Stored records:
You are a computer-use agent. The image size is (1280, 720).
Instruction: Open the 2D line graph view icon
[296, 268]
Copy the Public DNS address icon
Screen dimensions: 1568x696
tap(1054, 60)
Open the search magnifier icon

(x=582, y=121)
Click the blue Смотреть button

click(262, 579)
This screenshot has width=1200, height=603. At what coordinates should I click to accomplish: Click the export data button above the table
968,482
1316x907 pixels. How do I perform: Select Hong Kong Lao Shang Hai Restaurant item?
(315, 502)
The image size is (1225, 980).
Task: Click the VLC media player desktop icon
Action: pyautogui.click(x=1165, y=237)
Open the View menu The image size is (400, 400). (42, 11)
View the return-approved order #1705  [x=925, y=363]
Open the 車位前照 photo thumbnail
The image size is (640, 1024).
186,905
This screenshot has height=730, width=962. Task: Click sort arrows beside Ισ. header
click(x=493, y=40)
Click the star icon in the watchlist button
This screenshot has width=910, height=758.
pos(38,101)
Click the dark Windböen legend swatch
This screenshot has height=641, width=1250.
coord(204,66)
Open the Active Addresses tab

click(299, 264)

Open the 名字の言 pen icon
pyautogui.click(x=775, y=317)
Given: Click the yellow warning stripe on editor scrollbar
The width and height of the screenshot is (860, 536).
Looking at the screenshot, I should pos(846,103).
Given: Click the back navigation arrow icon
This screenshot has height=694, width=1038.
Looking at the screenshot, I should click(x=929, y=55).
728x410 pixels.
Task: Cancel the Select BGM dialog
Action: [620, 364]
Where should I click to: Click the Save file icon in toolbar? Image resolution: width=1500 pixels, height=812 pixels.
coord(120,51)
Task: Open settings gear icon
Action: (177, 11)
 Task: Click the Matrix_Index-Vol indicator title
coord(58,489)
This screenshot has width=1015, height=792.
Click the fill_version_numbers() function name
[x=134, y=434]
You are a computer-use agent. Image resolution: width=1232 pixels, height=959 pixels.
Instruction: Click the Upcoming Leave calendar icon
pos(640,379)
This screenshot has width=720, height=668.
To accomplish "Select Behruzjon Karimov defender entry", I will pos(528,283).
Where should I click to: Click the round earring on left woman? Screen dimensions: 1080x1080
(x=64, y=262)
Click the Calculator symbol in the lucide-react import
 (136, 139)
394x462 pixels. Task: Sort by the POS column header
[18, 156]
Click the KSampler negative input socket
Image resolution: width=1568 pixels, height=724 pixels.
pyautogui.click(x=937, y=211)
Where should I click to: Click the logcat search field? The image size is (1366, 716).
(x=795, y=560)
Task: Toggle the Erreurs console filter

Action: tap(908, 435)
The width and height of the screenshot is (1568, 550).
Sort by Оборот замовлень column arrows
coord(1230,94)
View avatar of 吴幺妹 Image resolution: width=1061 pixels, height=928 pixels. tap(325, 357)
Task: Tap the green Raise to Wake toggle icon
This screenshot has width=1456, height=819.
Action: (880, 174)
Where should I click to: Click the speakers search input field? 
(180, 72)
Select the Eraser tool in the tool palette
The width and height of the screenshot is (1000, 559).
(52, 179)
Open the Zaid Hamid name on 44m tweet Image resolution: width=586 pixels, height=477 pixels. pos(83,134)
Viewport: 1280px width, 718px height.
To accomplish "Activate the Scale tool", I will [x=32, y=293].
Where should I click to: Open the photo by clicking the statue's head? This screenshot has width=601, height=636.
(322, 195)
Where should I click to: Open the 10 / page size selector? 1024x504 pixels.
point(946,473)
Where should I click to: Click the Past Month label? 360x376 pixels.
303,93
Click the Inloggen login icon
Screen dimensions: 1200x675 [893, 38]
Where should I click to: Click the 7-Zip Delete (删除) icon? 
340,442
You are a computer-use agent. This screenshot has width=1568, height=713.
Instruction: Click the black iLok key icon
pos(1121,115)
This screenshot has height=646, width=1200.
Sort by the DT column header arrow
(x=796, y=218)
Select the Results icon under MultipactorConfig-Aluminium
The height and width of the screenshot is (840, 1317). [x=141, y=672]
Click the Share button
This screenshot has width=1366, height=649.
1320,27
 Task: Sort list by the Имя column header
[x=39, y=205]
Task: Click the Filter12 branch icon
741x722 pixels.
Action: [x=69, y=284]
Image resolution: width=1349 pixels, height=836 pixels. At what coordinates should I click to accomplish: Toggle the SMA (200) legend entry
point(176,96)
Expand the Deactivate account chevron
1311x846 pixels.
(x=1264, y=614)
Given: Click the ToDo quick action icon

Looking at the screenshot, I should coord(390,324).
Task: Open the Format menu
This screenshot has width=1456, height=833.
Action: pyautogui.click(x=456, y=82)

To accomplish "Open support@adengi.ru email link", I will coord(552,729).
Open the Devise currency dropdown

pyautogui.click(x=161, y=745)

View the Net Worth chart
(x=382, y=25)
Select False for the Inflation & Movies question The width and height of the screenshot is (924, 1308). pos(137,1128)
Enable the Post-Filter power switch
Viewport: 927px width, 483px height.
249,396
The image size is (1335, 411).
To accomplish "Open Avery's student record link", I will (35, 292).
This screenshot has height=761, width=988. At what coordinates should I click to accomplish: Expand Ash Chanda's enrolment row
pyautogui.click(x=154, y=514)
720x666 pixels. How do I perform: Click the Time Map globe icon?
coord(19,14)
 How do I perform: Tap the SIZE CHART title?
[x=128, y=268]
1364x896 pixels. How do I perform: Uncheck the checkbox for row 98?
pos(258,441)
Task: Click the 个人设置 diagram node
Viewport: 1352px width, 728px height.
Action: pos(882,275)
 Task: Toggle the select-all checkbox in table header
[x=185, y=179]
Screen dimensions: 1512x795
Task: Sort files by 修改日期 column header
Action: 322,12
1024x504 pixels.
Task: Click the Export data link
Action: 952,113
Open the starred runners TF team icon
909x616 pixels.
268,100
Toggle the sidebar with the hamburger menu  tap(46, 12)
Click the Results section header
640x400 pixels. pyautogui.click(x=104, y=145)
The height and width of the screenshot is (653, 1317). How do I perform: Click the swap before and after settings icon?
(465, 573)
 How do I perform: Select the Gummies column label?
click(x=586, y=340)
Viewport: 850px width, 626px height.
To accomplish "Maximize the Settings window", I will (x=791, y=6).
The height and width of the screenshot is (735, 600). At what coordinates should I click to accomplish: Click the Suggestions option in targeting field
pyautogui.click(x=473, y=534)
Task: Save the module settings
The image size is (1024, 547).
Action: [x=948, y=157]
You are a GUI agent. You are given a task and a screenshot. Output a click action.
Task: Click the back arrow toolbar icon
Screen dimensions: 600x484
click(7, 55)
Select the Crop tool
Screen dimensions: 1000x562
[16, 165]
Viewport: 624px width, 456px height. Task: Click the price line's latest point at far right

* Your instructions
Each line above that contains the string "menu" should be identified and copied.

* Task solution
Open the View menu The image size is (400, 400). (42, 11)
Task: Open the Format menu
Toggle the sidebar with the hamburger menu  tap(46, 12)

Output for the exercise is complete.